§ **EXERCISE DATA**

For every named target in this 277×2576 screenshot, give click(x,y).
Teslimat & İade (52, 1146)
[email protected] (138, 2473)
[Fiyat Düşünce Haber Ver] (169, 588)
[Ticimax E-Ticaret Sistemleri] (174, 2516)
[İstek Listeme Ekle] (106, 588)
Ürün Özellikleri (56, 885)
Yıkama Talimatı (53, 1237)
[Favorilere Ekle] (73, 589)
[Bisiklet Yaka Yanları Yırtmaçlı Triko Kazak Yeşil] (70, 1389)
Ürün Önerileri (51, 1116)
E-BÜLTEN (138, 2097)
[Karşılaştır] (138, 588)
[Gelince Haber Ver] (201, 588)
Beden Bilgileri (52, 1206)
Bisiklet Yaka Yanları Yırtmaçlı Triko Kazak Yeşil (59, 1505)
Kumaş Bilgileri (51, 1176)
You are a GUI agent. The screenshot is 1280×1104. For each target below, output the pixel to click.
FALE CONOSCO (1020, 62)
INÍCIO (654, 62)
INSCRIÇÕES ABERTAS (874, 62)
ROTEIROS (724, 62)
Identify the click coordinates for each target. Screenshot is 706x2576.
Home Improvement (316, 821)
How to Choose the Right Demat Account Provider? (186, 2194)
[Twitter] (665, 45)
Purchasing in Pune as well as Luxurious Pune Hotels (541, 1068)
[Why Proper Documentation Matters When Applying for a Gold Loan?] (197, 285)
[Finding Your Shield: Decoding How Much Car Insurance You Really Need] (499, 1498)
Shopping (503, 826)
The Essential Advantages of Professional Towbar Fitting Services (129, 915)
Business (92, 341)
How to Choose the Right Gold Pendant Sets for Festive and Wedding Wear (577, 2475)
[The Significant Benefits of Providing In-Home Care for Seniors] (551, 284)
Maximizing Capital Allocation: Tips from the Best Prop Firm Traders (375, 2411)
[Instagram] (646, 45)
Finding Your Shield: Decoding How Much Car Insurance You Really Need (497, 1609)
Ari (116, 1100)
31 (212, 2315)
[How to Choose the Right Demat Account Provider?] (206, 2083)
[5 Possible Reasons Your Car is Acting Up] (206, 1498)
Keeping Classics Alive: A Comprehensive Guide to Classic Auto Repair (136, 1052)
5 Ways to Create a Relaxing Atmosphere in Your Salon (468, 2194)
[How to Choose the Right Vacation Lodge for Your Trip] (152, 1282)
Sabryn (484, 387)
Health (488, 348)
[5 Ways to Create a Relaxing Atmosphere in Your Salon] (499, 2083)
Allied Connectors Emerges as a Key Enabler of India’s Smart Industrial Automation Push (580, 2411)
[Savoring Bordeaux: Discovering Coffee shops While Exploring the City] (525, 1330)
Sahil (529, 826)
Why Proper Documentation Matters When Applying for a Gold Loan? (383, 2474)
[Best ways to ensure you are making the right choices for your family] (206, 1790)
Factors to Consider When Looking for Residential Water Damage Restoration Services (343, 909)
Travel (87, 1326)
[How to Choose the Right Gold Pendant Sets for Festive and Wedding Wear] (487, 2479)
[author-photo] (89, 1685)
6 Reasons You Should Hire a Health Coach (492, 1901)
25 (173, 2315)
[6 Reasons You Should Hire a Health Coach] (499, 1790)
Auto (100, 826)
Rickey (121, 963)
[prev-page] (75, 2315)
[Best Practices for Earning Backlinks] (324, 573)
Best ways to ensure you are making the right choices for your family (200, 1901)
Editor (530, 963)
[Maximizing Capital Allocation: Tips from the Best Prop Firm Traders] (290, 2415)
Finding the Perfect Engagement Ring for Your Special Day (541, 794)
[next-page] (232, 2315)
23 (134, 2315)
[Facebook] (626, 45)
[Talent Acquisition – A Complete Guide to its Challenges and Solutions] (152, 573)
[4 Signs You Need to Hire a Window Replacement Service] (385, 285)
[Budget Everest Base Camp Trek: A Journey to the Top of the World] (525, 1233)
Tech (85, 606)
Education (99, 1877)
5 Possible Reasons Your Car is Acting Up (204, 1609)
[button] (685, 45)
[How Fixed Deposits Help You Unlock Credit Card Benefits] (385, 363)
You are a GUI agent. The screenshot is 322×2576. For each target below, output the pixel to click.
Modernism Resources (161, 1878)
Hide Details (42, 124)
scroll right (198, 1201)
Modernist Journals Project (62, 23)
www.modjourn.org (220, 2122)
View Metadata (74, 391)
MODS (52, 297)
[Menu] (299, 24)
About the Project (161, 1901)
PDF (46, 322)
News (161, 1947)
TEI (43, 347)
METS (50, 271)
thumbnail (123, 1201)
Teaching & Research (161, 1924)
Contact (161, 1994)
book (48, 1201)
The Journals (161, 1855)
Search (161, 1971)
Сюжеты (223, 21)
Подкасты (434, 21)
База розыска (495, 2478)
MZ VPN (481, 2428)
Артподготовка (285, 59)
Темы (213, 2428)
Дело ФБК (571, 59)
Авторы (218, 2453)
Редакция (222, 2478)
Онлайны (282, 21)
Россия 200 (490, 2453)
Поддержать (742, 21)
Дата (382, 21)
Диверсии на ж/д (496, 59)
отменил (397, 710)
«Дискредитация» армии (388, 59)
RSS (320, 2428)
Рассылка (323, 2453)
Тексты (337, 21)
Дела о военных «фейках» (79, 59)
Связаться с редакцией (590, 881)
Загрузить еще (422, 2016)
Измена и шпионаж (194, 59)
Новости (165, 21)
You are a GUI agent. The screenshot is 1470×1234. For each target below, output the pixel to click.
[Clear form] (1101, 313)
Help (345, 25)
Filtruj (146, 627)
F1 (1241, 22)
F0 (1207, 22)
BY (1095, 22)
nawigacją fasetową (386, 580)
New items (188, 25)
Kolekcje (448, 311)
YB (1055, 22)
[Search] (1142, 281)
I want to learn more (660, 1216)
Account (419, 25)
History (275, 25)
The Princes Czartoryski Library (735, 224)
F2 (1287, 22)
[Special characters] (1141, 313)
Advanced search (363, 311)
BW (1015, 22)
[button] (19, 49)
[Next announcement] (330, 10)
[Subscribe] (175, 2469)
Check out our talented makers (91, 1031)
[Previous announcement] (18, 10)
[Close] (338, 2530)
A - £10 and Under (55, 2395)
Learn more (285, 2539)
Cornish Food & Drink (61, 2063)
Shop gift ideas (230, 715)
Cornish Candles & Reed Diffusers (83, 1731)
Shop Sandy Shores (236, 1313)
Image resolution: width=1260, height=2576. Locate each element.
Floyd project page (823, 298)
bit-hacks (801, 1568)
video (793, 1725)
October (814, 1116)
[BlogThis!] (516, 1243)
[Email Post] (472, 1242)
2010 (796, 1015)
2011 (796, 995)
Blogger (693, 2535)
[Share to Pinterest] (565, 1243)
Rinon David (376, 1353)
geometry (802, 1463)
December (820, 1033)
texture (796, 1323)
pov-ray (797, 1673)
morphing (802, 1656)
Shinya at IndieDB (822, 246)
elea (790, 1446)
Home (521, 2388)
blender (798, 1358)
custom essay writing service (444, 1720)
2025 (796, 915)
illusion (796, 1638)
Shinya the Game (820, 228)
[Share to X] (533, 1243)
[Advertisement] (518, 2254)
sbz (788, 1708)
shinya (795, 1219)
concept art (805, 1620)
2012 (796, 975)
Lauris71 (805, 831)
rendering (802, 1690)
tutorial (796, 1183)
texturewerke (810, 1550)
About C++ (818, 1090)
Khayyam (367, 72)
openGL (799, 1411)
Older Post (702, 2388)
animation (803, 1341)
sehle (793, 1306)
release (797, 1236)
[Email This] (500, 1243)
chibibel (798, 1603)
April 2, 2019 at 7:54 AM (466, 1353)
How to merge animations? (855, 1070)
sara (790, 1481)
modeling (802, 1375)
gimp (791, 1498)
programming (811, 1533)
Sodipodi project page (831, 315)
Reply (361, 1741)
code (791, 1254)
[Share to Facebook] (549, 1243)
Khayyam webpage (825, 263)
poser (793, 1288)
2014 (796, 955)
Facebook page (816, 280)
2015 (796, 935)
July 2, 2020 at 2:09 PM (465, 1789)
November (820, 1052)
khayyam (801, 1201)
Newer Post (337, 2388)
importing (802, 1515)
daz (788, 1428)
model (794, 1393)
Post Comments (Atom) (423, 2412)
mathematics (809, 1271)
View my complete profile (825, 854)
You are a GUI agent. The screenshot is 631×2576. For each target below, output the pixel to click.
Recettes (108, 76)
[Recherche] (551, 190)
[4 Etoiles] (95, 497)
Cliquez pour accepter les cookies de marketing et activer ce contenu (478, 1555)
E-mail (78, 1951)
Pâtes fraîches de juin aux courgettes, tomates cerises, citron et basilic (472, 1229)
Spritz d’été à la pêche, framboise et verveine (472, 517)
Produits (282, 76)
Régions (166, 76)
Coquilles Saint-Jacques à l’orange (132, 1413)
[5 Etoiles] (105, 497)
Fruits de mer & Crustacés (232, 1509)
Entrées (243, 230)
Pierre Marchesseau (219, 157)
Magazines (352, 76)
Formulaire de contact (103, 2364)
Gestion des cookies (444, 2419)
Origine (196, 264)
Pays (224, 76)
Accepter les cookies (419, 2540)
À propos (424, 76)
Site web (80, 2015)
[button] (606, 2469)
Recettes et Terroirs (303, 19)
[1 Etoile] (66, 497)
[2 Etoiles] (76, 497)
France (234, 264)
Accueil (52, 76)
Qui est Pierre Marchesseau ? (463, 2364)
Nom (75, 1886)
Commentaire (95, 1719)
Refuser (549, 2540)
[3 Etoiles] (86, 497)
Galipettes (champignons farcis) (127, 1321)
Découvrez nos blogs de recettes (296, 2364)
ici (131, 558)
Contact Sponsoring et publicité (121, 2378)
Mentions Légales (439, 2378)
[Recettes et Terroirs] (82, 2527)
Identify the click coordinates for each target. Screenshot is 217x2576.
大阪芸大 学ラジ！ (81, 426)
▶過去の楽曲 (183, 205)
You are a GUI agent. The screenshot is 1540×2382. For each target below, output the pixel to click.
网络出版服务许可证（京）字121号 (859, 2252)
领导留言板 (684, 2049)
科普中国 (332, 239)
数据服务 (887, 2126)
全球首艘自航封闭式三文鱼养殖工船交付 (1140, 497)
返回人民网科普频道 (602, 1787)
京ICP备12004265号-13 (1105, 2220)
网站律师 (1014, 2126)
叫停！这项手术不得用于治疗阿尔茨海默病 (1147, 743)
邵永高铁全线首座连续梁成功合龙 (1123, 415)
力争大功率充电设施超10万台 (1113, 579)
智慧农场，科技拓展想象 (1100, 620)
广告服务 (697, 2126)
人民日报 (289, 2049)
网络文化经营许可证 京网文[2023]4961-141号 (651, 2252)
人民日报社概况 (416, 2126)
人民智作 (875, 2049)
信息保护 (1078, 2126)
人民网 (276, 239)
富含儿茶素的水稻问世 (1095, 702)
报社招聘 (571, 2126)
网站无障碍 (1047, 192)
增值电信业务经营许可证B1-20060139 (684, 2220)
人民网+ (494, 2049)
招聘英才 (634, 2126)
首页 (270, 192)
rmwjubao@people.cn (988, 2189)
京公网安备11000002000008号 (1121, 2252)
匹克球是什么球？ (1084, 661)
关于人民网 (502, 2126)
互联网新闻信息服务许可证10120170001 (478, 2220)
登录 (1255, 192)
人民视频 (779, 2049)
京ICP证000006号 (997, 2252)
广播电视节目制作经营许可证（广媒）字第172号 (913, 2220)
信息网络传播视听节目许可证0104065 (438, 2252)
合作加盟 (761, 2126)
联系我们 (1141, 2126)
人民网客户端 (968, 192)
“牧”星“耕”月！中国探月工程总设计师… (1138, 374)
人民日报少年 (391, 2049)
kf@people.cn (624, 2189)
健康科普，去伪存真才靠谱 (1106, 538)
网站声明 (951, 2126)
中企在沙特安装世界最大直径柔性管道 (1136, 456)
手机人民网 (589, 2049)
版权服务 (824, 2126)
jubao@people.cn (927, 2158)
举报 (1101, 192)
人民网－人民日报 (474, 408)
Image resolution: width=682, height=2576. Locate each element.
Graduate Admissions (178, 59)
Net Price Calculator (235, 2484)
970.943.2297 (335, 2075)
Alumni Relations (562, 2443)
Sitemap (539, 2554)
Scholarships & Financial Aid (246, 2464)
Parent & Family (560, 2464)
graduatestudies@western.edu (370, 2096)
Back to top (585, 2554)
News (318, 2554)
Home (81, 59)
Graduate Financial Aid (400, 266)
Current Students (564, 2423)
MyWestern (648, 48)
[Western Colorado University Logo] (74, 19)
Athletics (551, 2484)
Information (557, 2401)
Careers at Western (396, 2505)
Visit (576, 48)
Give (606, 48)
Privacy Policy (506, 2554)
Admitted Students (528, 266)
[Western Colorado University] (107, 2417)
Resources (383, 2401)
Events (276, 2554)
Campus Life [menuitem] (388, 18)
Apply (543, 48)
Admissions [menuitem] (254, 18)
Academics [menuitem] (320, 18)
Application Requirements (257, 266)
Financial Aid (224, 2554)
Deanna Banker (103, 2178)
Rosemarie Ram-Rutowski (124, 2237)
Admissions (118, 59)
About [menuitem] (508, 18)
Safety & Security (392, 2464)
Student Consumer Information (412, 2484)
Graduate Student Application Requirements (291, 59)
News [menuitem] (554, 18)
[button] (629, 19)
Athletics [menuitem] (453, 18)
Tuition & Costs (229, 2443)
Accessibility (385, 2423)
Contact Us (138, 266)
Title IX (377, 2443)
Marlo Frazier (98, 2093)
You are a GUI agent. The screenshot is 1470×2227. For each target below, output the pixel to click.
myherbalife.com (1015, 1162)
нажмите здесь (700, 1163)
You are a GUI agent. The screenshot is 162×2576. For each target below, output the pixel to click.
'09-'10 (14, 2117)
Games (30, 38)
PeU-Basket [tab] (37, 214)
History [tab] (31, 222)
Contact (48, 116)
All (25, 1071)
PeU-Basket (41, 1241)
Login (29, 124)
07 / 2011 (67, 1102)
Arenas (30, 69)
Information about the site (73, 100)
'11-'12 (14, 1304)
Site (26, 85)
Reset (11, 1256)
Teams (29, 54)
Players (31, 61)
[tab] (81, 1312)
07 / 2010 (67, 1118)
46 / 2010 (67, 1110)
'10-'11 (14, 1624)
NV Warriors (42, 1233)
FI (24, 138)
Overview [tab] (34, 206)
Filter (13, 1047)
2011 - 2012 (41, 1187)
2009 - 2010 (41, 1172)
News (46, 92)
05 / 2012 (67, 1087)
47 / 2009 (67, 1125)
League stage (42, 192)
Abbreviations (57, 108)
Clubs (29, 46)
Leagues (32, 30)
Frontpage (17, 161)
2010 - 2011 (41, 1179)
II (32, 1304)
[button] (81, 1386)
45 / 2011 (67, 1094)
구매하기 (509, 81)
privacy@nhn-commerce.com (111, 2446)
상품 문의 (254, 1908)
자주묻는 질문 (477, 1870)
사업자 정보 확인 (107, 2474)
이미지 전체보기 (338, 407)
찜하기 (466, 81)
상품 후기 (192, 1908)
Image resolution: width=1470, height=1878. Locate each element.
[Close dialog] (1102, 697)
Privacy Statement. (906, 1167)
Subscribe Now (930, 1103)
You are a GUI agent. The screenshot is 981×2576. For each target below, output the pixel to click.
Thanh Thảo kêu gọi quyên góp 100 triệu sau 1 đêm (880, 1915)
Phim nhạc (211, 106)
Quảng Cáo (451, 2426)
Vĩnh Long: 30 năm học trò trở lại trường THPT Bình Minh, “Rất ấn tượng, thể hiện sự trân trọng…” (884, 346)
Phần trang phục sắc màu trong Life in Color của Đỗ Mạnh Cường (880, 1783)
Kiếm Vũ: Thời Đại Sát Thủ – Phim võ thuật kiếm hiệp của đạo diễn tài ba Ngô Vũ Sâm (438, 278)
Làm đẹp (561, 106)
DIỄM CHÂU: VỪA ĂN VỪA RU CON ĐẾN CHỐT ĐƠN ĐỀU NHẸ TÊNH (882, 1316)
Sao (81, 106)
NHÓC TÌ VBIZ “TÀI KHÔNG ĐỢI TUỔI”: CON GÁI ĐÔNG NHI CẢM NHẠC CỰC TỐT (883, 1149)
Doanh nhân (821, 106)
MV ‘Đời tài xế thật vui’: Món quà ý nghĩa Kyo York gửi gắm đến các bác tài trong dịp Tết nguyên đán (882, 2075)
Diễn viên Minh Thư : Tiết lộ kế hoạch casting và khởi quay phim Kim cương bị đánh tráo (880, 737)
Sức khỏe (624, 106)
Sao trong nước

§ **TASK TO CARRY OUT**
There is a run of lines above from the one with "FI (24, 138)" to the one with "사업자 정보 확인 (107, 2474)"; print exactly that run, both ends included, and nothing else.

§ **WRITTEN ANSWER**
FI (24, 138)
Overview [tab] (34, 206)
Filter (13, 1047)
2011 - 2012 (41, 1187)
2009 - 2010 (41, 1172)
News (46, 92)
05 / 2012 (67, 1087)
47 / 2009 (67, 1125)
League stage (42, 192)
Abbreviations (57, 108)
Clubs (29, 46)
Leagues (32, 30)
Frontpage (17, 161)
2010 - 2011 (41, 1179)
II (32, 1304)
[button] (81, 1386)
45 / 2011 (67, 1094)
구매하기 (509, 81)
privacy@nhn-commerce.com (111, 2446)
상품 문의 (254, 1908)
자주묻는 질문 (477, 1870)
사업자 정보 확인 (107, 2474)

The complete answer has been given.